Source information:
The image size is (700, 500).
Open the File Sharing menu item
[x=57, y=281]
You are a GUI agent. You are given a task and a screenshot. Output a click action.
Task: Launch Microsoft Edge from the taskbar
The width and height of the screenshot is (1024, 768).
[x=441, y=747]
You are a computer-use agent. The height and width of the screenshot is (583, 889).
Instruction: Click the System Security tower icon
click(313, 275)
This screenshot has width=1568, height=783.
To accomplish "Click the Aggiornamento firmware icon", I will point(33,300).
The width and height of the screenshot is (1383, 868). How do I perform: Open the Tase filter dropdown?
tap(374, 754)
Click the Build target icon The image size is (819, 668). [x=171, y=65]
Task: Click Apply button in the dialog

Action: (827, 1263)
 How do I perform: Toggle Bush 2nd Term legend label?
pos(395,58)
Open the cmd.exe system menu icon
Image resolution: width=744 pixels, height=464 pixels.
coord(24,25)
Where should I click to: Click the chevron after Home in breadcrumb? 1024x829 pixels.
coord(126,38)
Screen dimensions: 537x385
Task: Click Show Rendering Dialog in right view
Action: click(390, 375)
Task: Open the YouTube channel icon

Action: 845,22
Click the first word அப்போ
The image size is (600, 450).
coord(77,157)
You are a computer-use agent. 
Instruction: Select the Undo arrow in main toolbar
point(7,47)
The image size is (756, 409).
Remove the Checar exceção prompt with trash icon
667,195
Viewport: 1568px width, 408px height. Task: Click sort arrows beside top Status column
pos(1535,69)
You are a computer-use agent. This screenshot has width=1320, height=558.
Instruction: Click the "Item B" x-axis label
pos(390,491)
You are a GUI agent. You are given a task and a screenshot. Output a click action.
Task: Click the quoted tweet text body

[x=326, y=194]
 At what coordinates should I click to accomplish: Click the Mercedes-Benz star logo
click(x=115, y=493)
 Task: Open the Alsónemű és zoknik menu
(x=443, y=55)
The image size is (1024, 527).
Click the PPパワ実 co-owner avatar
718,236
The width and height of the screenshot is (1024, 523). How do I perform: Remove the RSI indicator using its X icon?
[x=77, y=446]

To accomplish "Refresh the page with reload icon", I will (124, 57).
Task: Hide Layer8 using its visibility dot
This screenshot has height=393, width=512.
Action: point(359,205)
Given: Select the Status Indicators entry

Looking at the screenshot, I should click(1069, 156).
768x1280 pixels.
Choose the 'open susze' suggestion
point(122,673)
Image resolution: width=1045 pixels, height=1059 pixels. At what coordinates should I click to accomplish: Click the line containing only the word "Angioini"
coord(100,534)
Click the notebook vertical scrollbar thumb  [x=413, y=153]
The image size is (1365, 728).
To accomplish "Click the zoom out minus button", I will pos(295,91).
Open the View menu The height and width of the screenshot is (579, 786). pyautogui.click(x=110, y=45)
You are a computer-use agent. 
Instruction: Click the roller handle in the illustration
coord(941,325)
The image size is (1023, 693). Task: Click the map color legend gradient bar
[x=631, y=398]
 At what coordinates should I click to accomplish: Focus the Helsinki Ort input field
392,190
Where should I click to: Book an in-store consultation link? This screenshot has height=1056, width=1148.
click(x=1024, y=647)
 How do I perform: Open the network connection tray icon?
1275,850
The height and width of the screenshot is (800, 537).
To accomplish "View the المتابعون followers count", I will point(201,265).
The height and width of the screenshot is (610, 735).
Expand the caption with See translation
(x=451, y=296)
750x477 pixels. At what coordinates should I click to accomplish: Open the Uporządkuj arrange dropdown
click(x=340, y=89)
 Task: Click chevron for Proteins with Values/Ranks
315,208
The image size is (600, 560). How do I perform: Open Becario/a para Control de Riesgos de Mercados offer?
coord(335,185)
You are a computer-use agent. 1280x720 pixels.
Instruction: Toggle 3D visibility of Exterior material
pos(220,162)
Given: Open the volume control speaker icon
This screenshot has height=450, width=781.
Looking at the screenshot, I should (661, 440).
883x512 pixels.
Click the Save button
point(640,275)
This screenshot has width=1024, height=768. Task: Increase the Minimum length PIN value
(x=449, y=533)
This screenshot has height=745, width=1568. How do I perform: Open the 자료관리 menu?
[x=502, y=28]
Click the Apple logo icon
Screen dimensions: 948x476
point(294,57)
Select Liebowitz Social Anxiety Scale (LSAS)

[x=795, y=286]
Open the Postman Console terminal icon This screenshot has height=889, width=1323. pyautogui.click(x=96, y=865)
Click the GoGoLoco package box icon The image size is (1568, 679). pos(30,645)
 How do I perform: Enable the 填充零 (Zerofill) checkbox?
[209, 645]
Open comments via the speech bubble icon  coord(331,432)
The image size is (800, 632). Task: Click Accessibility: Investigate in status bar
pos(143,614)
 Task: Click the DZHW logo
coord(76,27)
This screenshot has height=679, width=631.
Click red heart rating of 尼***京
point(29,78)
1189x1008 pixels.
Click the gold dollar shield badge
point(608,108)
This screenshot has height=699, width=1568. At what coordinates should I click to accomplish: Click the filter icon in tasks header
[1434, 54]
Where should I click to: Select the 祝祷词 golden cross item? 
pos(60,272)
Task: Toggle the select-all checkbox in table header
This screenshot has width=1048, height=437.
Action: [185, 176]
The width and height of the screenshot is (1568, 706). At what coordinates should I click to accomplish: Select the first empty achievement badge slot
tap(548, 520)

Exercise prompt: Where the listing above has a line with "The image size is (600, 560).", start there, and output every line exactly through the line with "Given: Open the volume control speaker icon", which is also included.

Solution to this problem:
The image size is (600, 560). How do I perform: Open Becario/a para Control de Riesgos de Mercados offer?
coord(335,185)
You are a computer-use agent. 1280x720 pixels.
Instruction: Toggle 3D visibility of Exterior material
pos(220,162)
Given: Open the volume control speaker icon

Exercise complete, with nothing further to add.